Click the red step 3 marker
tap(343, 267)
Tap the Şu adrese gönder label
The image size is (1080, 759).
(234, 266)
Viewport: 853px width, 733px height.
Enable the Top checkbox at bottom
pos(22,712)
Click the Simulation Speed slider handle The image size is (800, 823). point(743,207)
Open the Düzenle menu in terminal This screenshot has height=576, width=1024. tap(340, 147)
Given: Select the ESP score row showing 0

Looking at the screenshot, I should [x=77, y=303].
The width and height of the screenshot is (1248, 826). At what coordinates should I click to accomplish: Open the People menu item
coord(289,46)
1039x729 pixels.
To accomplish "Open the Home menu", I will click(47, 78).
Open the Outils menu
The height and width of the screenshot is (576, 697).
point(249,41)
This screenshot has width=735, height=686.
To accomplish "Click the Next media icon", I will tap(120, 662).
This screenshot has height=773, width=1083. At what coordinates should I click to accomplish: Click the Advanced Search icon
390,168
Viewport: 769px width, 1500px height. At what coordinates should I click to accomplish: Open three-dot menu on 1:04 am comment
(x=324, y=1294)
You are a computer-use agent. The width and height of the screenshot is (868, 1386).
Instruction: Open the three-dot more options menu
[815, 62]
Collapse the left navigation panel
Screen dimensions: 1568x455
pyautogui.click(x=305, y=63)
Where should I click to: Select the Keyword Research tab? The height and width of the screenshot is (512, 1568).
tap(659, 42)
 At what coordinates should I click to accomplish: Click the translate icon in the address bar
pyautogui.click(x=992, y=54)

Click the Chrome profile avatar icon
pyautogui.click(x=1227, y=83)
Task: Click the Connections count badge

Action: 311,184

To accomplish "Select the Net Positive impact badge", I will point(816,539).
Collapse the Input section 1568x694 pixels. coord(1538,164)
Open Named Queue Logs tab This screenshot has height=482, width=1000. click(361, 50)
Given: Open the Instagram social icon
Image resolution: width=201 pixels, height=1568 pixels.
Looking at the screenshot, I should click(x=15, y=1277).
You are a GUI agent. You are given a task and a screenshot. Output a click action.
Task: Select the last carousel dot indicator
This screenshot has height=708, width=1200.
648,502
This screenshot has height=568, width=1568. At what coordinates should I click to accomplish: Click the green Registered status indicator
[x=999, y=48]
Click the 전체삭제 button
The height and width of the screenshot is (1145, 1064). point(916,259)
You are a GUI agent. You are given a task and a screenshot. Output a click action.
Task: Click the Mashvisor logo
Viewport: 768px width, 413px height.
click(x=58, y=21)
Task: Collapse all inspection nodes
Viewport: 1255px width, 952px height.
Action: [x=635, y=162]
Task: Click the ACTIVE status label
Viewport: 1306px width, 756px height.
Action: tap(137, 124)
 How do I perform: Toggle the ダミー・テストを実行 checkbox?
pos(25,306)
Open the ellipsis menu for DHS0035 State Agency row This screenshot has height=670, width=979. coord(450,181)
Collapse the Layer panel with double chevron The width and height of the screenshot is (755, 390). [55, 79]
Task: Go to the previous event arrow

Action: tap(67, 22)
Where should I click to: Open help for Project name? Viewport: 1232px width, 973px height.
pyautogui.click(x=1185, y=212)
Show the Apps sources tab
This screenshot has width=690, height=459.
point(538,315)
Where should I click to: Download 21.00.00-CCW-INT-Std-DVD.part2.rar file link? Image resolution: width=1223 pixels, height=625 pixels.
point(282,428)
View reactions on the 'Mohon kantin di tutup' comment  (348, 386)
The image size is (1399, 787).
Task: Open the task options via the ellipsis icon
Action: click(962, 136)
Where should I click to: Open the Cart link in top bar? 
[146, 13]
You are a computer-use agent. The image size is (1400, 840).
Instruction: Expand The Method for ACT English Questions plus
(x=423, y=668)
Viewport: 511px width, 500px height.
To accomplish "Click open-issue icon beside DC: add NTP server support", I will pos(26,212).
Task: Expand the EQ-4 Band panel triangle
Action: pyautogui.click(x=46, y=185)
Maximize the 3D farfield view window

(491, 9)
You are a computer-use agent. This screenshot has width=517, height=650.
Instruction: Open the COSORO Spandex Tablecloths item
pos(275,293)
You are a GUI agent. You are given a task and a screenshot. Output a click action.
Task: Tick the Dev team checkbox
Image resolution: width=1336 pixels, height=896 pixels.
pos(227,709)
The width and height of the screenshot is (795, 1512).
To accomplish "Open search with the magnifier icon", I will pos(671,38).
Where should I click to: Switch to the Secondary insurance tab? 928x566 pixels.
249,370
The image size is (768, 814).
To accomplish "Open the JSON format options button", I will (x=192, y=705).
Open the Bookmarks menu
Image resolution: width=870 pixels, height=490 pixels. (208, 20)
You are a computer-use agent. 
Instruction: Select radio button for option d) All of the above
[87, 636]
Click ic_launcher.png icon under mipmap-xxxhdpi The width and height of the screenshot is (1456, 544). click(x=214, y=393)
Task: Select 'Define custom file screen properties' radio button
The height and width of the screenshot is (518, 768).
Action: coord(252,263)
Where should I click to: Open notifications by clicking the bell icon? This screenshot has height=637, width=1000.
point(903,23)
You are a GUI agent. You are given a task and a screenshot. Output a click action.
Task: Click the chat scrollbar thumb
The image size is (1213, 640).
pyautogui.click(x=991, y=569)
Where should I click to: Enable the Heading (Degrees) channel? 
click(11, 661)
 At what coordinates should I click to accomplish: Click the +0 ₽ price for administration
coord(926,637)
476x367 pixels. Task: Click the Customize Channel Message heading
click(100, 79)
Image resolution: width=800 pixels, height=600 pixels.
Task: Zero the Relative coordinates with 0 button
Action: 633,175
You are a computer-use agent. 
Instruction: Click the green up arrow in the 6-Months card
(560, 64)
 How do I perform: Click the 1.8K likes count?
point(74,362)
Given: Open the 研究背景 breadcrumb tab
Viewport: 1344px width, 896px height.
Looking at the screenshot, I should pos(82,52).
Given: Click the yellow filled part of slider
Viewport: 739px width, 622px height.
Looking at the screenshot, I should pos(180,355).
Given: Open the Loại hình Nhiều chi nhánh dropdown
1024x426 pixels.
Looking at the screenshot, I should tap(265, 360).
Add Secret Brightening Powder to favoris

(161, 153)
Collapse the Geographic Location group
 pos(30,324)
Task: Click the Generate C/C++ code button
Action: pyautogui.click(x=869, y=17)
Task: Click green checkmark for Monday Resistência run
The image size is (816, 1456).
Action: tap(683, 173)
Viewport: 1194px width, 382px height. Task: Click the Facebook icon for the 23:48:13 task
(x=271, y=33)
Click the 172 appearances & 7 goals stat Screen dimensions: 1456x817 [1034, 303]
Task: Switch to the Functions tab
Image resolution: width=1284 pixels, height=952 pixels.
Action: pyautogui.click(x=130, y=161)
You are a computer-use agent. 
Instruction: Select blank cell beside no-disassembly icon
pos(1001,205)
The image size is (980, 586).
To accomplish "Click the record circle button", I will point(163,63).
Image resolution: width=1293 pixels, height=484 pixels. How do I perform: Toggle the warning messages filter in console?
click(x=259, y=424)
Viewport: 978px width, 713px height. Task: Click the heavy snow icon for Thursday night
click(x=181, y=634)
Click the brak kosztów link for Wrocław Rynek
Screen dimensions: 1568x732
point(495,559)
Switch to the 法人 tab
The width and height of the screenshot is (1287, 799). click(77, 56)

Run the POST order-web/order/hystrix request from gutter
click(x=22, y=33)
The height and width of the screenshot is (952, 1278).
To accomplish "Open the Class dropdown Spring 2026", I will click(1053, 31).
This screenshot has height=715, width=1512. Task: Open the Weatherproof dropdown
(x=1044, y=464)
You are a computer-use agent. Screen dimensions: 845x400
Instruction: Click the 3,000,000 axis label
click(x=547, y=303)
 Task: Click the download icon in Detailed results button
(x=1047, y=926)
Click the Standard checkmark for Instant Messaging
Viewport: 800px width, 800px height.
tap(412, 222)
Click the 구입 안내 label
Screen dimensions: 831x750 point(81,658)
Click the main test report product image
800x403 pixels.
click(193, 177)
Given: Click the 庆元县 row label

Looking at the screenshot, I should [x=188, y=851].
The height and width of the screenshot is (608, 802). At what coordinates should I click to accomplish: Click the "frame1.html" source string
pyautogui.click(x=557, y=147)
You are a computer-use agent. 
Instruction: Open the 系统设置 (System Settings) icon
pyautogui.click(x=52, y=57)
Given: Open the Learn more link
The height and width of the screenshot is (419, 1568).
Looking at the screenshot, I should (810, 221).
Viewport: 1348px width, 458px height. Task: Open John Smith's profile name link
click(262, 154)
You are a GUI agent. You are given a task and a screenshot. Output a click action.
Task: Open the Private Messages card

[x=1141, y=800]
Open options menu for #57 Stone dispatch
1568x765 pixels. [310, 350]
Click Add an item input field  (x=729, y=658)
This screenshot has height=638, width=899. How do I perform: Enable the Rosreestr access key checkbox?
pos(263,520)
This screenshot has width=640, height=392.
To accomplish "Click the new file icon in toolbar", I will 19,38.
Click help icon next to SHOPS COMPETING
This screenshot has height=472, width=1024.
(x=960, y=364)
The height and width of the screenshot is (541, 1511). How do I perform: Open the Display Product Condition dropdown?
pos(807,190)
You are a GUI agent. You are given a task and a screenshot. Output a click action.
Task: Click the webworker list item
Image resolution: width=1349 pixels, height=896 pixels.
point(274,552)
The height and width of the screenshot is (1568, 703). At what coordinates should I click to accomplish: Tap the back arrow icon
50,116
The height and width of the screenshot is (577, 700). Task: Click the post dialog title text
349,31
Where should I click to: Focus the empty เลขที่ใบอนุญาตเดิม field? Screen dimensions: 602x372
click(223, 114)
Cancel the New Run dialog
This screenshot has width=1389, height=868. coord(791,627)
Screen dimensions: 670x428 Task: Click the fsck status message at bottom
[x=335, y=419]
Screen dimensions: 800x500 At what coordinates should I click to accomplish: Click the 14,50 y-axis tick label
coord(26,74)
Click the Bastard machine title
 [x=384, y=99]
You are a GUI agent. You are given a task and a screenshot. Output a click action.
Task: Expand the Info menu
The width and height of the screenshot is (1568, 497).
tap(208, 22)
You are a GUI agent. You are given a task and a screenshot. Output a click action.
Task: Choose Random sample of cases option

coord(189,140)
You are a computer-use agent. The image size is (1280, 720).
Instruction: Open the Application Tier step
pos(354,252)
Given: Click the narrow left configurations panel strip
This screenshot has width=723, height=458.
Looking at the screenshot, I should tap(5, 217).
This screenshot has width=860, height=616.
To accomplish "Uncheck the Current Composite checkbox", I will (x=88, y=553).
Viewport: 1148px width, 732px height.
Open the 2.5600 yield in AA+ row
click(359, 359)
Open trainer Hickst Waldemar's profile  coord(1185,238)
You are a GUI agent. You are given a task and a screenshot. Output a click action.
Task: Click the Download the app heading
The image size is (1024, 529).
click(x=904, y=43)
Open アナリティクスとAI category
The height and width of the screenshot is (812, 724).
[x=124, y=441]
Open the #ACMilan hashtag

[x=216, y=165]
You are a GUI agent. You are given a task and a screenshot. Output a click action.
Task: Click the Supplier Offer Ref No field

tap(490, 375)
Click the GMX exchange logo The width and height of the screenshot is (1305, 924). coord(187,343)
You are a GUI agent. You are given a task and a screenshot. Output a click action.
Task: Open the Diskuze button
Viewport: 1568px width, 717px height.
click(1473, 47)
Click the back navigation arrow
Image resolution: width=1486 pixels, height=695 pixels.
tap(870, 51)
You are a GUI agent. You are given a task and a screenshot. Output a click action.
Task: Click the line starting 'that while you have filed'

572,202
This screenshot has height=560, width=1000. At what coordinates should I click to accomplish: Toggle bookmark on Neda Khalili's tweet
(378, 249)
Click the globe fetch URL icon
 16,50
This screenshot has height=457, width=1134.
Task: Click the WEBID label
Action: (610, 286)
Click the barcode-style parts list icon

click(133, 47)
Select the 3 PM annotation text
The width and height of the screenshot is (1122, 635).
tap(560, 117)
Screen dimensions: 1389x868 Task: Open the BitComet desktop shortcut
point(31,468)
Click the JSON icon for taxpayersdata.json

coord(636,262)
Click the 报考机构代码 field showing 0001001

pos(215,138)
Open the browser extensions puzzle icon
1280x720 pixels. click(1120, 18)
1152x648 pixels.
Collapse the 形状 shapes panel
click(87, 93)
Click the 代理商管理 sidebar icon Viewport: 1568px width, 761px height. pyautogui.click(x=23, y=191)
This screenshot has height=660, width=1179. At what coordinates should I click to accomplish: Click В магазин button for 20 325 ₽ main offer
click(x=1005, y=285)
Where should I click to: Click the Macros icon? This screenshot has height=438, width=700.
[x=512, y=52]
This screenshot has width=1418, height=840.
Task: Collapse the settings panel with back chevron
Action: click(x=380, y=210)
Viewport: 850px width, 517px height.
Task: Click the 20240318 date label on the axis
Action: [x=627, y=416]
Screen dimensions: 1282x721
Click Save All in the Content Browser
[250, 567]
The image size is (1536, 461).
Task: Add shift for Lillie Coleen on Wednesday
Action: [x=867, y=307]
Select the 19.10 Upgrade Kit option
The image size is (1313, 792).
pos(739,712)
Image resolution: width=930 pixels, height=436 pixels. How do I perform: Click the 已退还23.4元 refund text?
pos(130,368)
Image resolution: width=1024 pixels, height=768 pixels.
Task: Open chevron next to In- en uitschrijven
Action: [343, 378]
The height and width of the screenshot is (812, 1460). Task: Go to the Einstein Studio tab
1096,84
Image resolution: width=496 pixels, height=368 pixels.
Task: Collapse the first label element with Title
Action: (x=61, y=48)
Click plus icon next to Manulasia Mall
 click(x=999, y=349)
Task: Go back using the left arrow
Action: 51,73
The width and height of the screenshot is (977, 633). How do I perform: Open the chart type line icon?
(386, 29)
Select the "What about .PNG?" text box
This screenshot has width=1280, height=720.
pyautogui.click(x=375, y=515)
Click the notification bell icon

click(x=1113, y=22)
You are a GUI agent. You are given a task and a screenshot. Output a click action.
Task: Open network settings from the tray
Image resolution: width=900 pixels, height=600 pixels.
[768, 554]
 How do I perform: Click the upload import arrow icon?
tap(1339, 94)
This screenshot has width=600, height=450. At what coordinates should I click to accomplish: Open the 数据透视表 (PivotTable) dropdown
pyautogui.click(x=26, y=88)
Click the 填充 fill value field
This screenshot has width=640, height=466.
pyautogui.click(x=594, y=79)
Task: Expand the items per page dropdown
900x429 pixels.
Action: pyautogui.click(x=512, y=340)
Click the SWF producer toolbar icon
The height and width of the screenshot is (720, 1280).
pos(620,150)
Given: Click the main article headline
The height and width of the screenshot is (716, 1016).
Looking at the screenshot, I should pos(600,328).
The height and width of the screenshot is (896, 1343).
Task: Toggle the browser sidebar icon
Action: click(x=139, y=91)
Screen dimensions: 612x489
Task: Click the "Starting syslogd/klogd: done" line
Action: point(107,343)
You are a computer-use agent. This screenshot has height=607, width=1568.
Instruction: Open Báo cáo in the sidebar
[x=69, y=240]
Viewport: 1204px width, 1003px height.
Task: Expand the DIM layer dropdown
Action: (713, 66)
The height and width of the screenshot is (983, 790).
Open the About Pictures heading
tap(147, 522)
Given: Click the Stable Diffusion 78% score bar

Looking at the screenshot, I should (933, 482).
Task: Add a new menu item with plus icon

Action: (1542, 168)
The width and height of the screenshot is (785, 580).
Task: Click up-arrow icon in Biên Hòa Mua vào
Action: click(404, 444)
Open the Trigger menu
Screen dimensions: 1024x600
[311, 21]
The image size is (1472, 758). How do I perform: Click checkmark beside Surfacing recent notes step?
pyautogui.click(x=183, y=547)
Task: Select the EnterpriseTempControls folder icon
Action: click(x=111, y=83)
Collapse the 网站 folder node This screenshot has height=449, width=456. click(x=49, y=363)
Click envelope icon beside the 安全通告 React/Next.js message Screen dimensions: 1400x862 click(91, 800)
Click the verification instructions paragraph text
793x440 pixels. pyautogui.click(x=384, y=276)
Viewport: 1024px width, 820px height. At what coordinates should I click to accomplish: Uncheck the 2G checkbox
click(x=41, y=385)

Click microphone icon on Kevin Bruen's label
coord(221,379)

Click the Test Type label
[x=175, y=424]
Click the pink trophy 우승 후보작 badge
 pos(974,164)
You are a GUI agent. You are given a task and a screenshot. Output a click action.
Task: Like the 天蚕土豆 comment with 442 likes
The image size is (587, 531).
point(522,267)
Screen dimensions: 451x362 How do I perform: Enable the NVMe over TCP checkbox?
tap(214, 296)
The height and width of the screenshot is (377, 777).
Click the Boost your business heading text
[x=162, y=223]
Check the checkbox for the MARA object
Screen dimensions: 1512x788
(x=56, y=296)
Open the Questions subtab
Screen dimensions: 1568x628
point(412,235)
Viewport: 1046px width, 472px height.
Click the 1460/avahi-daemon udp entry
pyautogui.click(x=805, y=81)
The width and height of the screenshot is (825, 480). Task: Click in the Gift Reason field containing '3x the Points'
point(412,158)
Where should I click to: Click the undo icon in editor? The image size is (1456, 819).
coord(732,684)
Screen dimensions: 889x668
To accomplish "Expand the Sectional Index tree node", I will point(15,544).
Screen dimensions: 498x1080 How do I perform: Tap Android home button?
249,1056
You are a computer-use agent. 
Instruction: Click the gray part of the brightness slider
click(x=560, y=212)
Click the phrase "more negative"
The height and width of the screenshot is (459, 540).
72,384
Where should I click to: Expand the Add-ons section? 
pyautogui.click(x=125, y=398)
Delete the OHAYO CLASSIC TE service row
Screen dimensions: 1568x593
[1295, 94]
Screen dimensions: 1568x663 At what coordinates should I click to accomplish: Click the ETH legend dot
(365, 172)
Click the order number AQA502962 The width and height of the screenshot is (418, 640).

_Work request_
What do the lines above say from the one containing "Open options menu for #57 Stone dispatch" down to the one containing "Open trainer Hickst"? Return them exactly, both end lines included, and only them.

_Answer to this exercise_
Open options menu for #57 Stone dispatch
1568x765 pixels. [310, 350]
Click Add an item input field  (x=729, y=658)
This screenshot has height=638, width=899. How do I perform: Enable the Rosreestr access key checkbox?
pos(263,520)
This screenshot has width=640, height=392.
To accomplish "Click the new file icon in toolbar", I will 19,38.
Click help icon next to SHOPS COMPETING
This screenshot has height=472, width=1024.
(x=960, y=364)
The height and width of the screenshot is (541, 1511). How do I perform: Open the Display Product Condition dropdown?
pos(807,190)
You are a GUI agent. You are given a task and a screenshot. Output a click action.
Task: Click the webworker list item
Image resolution: width=1349 pixels, height=896 pixels.
point(274,552)
The height and width of the screenshot is (1568, 703). At what coordinates should I click to accomplish: Tap the back arrow icon
50,116
The height and width of the screenshot is (577, 700). Task: Click the post dialog title text
349,31
Where should I click to: Focus the empty เลขที่ใบอนุญาตเดิม field? Screen dimensions: 602x372
click(223, 114)
Cancel the New Run dialog
This screenshot has width=1389, height=868. coord(791,627)
Screen dimensions: 670x428 Task: Click the fsck status message at bottom
[x=335, y=419]
Screen dimensions: 800x500 At what coordinates should I click to accomplish: Click the 14,50 y-axis tick label
coord(26,74)
Click the Bastard machine title
 [x=384, y=99]
You are a GUI agent. You are given a task and a screenshot. Output a click action.
Task: Expand the Info menu
The width and height of the screenshot is (1568, 497).
tap(208, 22)
You are a GUI agent. You are given a task and a screenshot. Output a click action.
Task: Choose Random sample of cases option

coord(189,140)
You are a computer-use agent. The image size is (1280, 720).
Instruction: Open the Application Tier step
pos(354,252)
Given: Click the narrow left configurations panel strip
This screenshot has width=723, height=458.
Looking at the screenshot, I should tap(5, 217).
This screenshot has width=860, height=616.
To accomplish "Uncheck the Current Composite checkbox", I will (x=88, y=553).
Viewport: 1148px width, 732px height.
Open the 2.5600 yield in AA+ row
click(359, 359)
Open trainer Hickst Waldemar's profile  coord(1185,238)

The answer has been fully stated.